Monday, April 20, 2009

13. THE BOY FROM SUMATRA


It was late afternoon when I arrived at Dr. Agung’s clinic which was housed in a small villa in the upmarket district of Menteng. It was the day of the operation to remove the lump from the face of Daus, the boy with elephantiasis. An elderly receptionist pointed me in the direction of the ward where patients recovered from their operations.

The ward had only two patients. A hollow-cheeked little girl, who had had a hair lip operation, was sitting up in bed, reading a comic. Daus was lying half-asleep on his bed. Next to him sat his smiling aunt. As I approached the boy, he began to stir. His right hand moved up to his face and he began trying to remove his bandage. Then he sat up groggily, moaned, and made an attempt to get out of bed.

"Daus, stay in bed," I said, panicking ever so slightly. "Nurse! Daus is waking up."

But there was no nurse in sight. I searched along the corridor and eventually found a thin, little nurse in an office. "Come to the ward. Daus is waking up." The middle-aged nurse got up slowly from her seat and strolled along to the ward where we found Daus’s aunt holding her nephew down.

"The sedation can’t be very strong," I pointed out. "He seems to be trying to rip out his stitches." I used a mixture of Indonesian and sign language to try to make my point.
* * *
## REQUIREMENT
Reproduce the part of the clinic passage above that runs from "The ward had" up to and including "out of bed.", word for word.

## GIVEN RECORDS
* * *
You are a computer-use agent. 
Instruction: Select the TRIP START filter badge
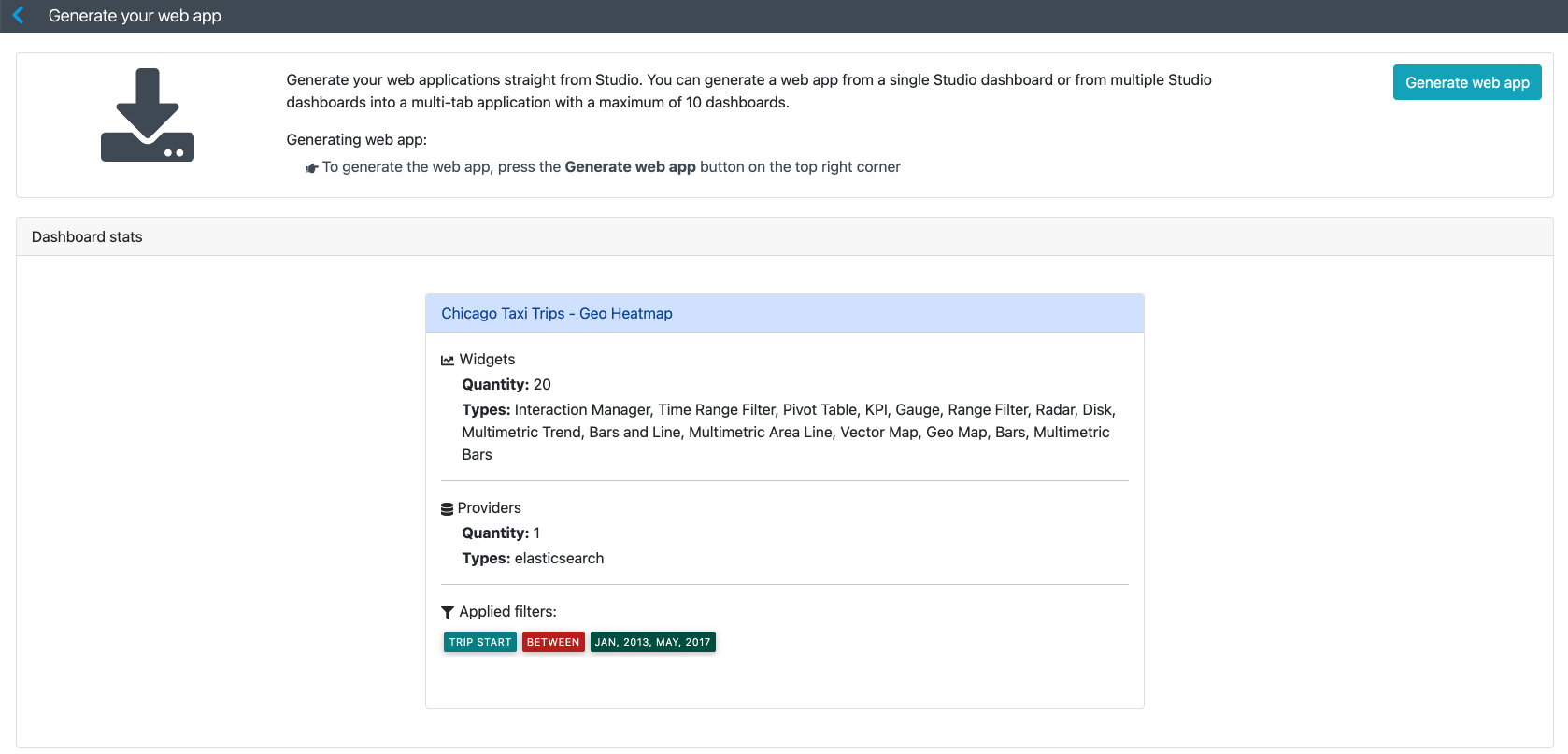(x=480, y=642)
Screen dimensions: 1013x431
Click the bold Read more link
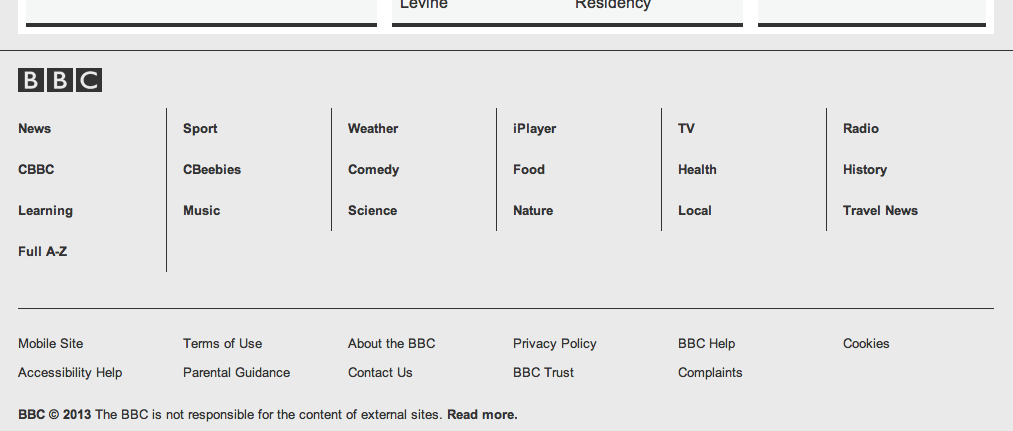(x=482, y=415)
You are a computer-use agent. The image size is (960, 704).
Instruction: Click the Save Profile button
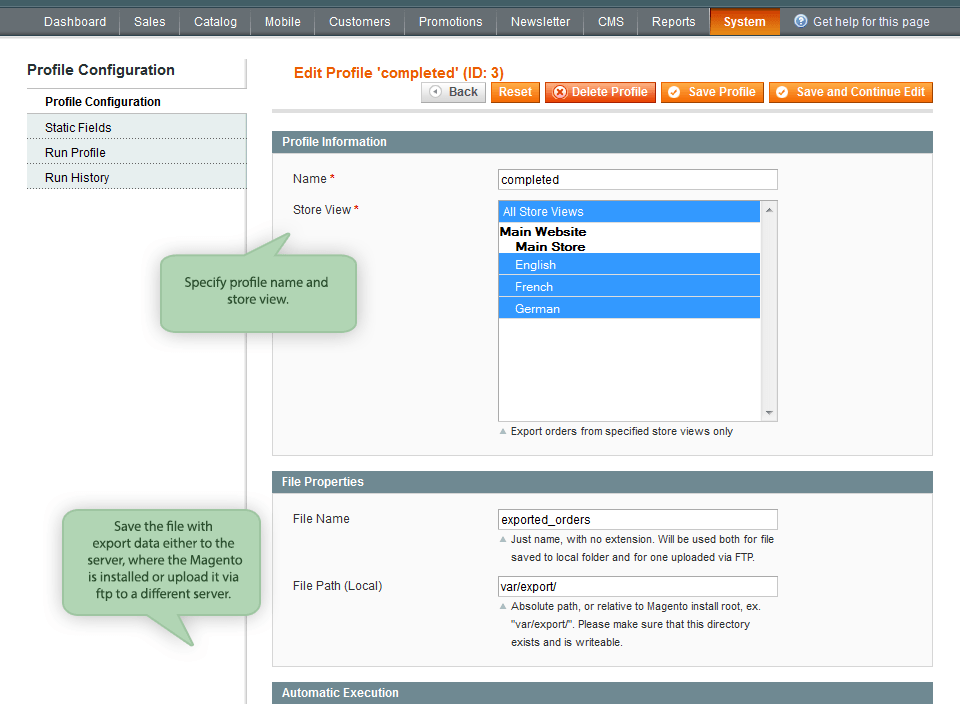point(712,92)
* * *
## ANSWER SPACE
The ward had only two patients. A hollow-cheeked little girl, who had had a hair lip operation, was sitting up in bed, reading a comic. Daus was lying half-asleep on his bed. Next to him sat his smiling aunt. As I approached the boy, he began to stir. His right hand moved up to his face and he began trying to remove his bandage. Then he sat up groggily, moaned, and made an attempt to get out of bed.